SET PROBLEM |
Format the lines below as a JSON list of strings, with one string per line and blank lines omitted.

RECORDS FOR PROCESSING |
________________
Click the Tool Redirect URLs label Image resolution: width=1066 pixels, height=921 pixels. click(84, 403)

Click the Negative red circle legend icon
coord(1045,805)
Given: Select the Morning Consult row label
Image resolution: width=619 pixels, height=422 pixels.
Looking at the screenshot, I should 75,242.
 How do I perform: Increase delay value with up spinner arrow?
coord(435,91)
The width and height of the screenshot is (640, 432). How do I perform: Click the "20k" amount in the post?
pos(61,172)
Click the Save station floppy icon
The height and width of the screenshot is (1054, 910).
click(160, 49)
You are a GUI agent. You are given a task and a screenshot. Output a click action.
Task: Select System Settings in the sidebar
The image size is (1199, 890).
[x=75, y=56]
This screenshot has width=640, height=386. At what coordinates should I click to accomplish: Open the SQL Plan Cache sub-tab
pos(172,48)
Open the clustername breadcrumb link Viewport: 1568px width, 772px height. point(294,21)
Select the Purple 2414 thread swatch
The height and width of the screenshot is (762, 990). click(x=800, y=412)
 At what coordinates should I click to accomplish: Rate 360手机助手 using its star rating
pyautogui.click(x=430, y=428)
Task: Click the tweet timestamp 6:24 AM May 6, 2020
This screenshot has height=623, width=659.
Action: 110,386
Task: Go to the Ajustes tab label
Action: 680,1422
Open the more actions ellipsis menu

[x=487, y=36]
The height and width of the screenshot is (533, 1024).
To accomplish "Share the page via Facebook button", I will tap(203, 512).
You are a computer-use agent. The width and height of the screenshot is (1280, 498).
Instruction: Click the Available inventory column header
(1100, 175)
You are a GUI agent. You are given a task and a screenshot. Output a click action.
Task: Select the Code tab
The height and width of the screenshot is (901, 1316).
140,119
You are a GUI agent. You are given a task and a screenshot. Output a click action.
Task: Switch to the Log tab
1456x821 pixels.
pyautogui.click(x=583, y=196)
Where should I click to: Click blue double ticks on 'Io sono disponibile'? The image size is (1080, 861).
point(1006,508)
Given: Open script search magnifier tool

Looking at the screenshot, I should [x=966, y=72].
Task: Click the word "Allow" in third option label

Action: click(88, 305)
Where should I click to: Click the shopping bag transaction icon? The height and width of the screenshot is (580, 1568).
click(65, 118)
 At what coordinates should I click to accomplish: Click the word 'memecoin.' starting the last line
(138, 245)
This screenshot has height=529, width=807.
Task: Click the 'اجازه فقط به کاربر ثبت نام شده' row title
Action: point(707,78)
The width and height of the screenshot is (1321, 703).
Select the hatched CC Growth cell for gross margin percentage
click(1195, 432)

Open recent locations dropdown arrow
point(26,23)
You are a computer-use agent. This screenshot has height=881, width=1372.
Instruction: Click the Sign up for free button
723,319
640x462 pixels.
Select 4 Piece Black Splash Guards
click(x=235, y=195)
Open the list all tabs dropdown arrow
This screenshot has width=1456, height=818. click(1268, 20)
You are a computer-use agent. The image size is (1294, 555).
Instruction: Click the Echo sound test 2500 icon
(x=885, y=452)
________________
RESULT OF THE EXERCISE |
[
  "Click the Tool Redirect URLs label Image resolution: width=1066 pixels, height=921 pixels. click(84, 403)",
  "Click the Negative red circle legend icon",
  "coord(1045,805)",
  "Given: Select the Morning Consult row label",
  "Image resolution: width=619 pixels, height=422 pixels.",
  "Looking at the screenshot, I should 75,242.",
  " How do I perform: Increase delay value with up spinner arrow?",
  "coord(435,91)",
  "The width and height of the screenshot is (640, 432). How do I perform: Click the \"20k\" amount in the post?",
  "pos(61,172)",
  "Click the Save station floppy icon",
  "The height and width of the screenshot is (1054, 910).",
  "click(160, 49)",
  "You are a GUI agent. You are given a task and a screenshot. Output a click action.",
  "Task: Select System Settings in the sidebar",
  "The image size is (1199, 890).",
  "[x=75, y=56]",
  "This screenshot has width=640, height=386. At what coordinates should I click to accomplish: Open the SQL Plan Cache sub-tab",
  "pos(172,48)",
  "Open the clustername breadcrumb link Viewport: 1568px width, 772px height. point(294,21)",
  "Select the Purple 2414 thread swatch",
  "The height and width of the screenshot is (762, 990). click(x=800, y=412)",
  " At what coordinates should I click to accomplish: Rate 360手机助手 using its star rating",
  "pyautogui.click(x=430, y=428)",
  "Task: Click the tweet timestamp 6:24 AM May 6, 2020",
  "This screenshot has height=623, width=659.",
  "Action: 110,386",
  "Task: Go to the Ajustes tab label",
  "Action: 680,1422",
  "Open the more actions ellipsis menu",
  "[x=487, y=36]",
  "The height and width of the screenshot is (533, 1024).",
  "To accomplish \"Share the page via Facebook button\", I will tap(203, 512).",
  "You are a computer-use agent. The width and height of the screenshot is (1280, 498).",
  "Instruction: Click the Available inventory column header",
  "(1100, 175)",
  "You are a GUI agent. You are given a task and a screenshot. Output a click action.",
  "Task: Select the Code tab",
  "The height and width of the screenshot is (901, 1316).",
  "140,119",
  "You are a GUI agent. You are given a task and a screenshot. Output a click action.",
  "Task: Switch to the Log tab",
  "1456x821 pixels.",
  "pyautogui.click(x=583, y=196)",
  "Where should I click to: Click blue double ticks on 'Io sono disponibile'? The image size is (1080, 861).",
  "point(1006,508)",
  "Given: Open script search magnifier tool",
  "Looking at the screenshot, I should [x=966, y=72].",
  "Task: Click the word \"Allow\" in third option label",
  "Action: click(88, 305)",
  "Where should I click to: Click the shopping bag transaction icon? The height and width of the screenshot is (580, 1568).",
  "click(65, 118)",
  " At what coordinates should I click to accomplish: Click the word 'memecoin.' starting the last line",
  "(138, 245)",
  "This screenshot has height=529, width=807.",
  "Task: Click the 'اجازه فقط به کاربر ثبت نام شده' row title",
  "Action: point(707,78)",
  "The width and height of the screenshot is (1321, 703).",
  "Select the hatched CC Growth cell for gross margin percentage",
  "click(1195, 432)",
  "Open recent locations dropdown arrow",
  "point(26,23)",
  "You are a computer-use agent. This screenshot has height=881, width=1372.",
  "Instruction: Click the Sign up for free button",
  "723,319",
  "640x462 pixels.",
  "Select 4 Piece Black Splash Guards",
  "click(x=235, y=195)",
  "Open the list all tabs dropdown arrow",
  "This screenshot has width=1456, height=818. click(1268, 20)",
  "You are a computer-use agent. The image size is (1294, 555).",
  "Instruction: Click the Echo sound test 2500 icon",
  "(x=885, y=452)"
]